» Assignment:
Output only the entries, exactly as given, without the pictures.

» Provided material:
——————

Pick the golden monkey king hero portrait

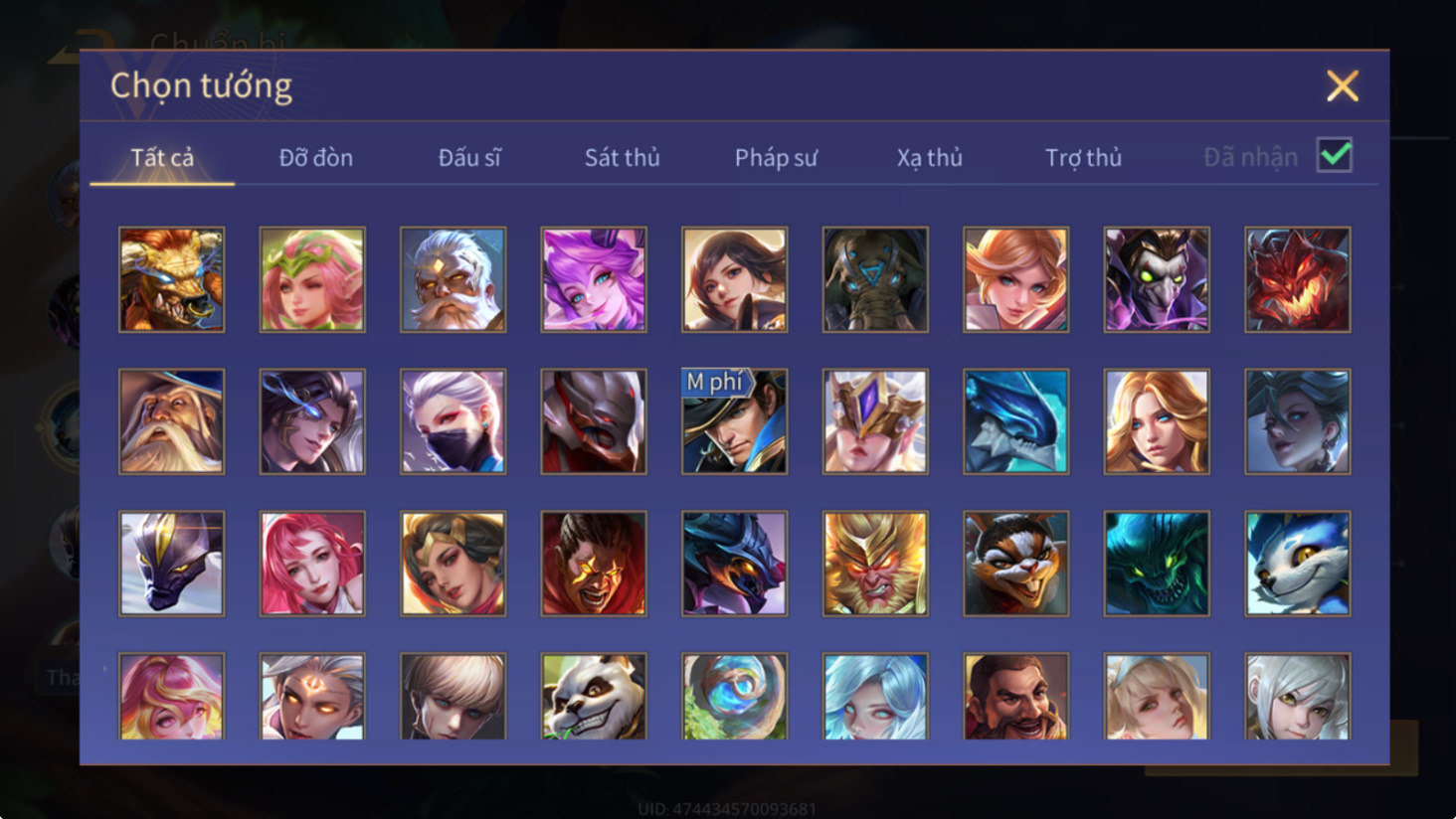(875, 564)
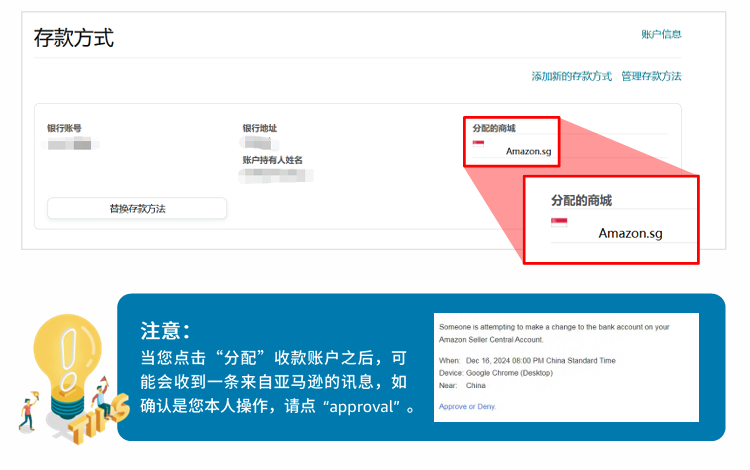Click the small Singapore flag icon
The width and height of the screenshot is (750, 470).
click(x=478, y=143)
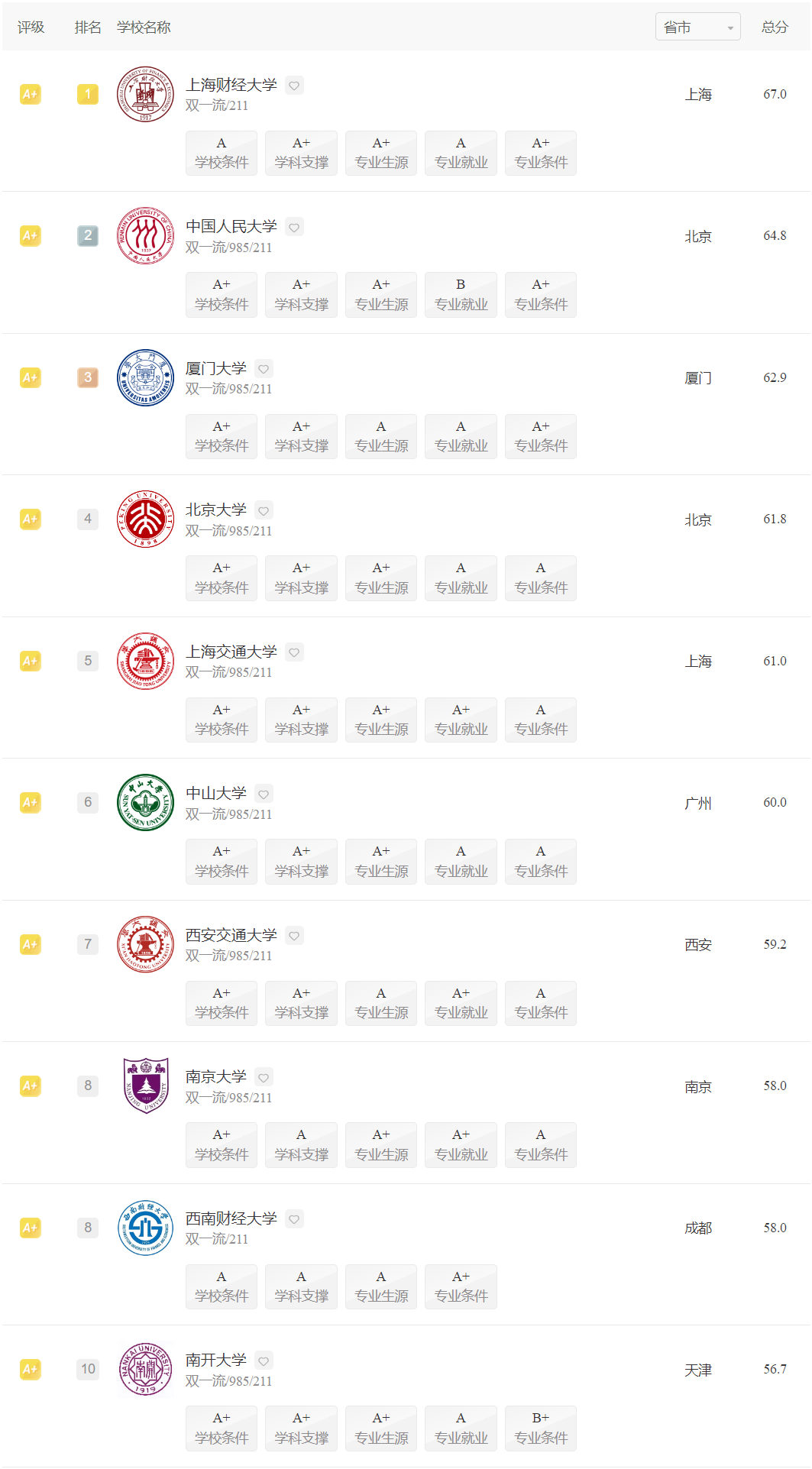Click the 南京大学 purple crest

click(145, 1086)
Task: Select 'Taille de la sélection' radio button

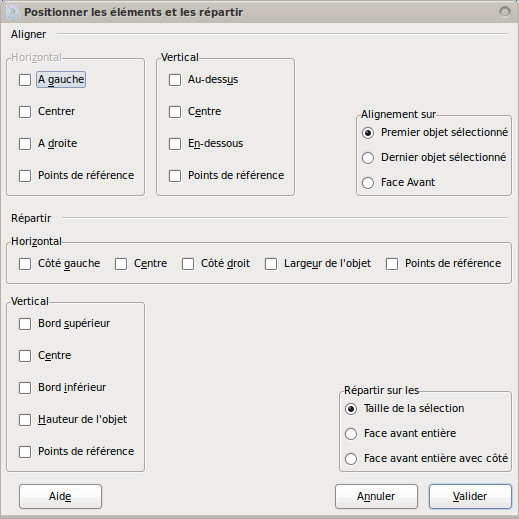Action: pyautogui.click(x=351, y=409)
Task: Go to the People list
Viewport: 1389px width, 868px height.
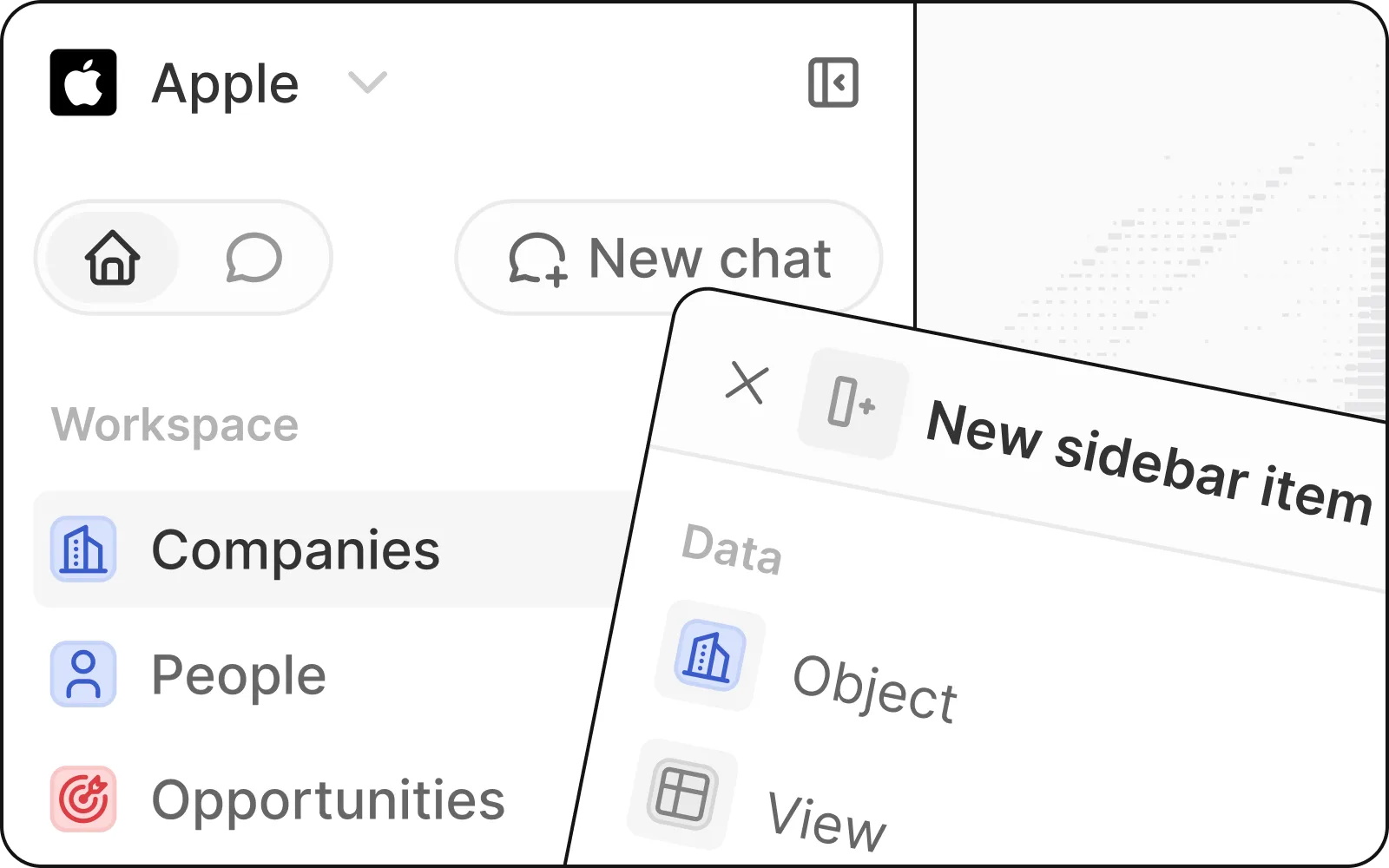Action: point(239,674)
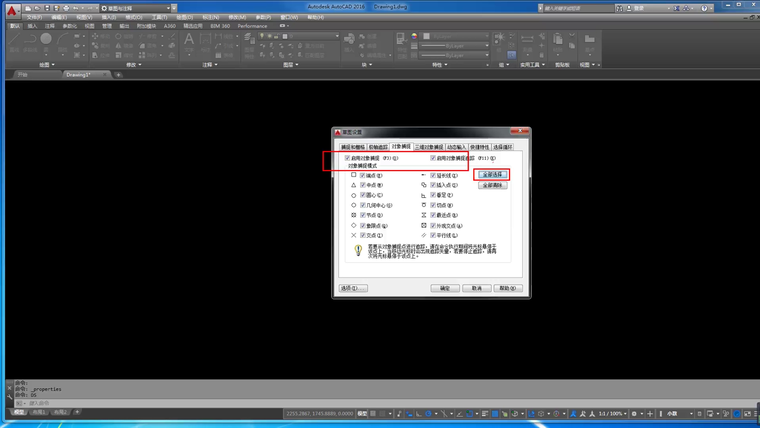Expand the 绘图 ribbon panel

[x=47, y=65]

——————

» Answer to this task:
Pick the golden monkey king hero portrait

(875, 564)
Click the small Singapore flag icon
The width and height of the screenshot is (750, 470).
click(x=478, y=143)
Click the 南京大学 purple crest

click(145, 1086)
Task: Select 'Taille de la sélection' radio button

Action: pyautogui.click(x=351, y=409)
Task: Go to the People list
Viewport: 1389px width, 868px height.
Action: point(239,674)
Expand the 绘图 ribbon panel

[x=47, y=65]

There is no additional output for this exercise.